Play only five practice holes at Royal St. George’s, by himself, all on Wednesday.
Get his game face on when sampling various kinds of beer and wine while dining with his wife and friends on Tuesday and Wednesday nights. “Dinner, a few drinks, the usual routine,” he said.
Go off early Thursday, lead for a while and shoot 1-under 69 after bogeying the last hole.
This is his favorite tournament. You can’t tell by the prep work. You can tell by the result and the lift in his voice.
“I get fired up when I come here,” he said after finishing four strokes behind early leader Thomas Bjorn, who shot 65. He ticked off myriad reasons – the atmosphere, links golf, wind, weather, the big grandstands.
“Everything about it,” he said. “Even if I hadn’t won it (Royal Troon, 1989), it still would be my favorite tournament.”
The playful Calcavecchia is beefy 51. His love of the good life has packed on many extra pounds. Thursday, it appeared he hadn’t shaved since arrival.
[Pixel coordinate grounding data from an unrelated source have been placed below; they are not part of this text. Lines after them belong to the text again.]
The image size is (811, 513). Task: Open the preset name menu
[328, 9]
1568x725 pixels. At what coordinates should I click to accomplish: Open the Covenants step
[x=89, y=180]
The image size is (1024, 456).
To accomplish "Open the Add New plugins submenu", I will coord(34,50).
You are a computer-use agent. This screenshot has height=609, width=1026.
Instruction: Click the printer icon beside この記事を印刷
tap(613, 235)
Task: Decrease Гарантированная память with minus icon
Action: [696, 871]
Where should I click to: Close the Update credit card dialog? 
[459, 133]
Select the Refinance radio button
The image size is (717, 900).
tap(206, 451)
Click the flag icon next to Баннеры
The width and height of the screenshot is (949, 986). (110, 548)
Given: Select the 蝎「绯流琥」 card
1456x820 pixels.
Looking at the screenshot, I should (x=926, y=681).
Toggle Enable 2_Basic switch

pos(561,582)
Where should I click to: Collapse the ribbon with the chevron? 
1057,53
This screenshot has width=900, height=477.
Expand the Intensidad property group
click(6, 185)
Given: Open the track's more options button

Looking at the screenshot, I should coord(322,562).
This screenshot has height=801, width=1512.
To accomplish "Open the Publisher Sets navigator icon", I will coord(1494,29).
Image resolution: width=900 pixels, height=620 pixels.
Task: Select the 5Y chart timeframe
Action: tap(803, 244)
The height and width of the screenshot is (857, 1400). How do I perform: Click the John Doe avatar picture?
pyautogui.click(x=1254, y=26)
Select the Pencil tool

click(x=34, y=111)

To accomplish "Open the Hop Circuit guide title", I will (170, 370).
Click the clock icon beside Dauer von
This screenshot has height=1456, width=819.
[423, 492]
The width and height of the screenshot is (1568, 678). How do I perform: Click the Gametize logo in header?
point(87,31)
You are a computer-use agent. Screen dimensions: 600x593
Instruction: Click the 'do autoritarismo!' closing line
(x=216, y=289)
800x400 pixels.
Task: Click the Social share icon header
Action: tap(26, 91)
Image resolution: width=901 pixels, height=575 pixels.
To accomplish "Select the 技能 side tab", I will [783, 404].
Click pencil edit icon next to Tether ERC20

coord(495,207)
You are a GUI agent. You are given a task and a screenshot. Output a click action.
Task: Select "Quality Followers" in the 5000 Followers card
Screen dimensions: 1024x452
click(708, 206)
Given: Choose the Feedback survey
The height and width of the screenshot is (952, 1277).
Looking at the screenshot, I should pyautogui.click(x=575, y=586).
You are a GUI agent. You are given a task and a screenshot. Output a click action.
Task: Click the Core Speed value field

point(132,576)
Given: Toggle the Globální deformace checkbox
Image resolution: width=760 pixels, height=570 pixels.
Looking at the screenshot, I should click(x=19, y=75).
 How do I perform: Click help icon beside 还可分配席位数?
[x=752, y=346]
Despite the outward appearance and the fact that he spends almost all of his competitive days on the Champions Tour, Calcavecchia still knows how to operate a golf club well enough to stand out on a world stage. He has placed among the top 15 finishers in 10 of his 12 starts this year on the over-50 tour. A streaky putter, he has done so primarily because of ballstriking, for he ranks eighth in greens in regulation and 24th in driving accuracy.
“I’ve hit it good all year,” he said.
The British is his lone major now. He doesn’t get in the others anymore, but as a past champion he can play this Open through age 60. Gladly, he plans to do so.
“I promise you, unless I’m lame, I’ll be at every one,” he said.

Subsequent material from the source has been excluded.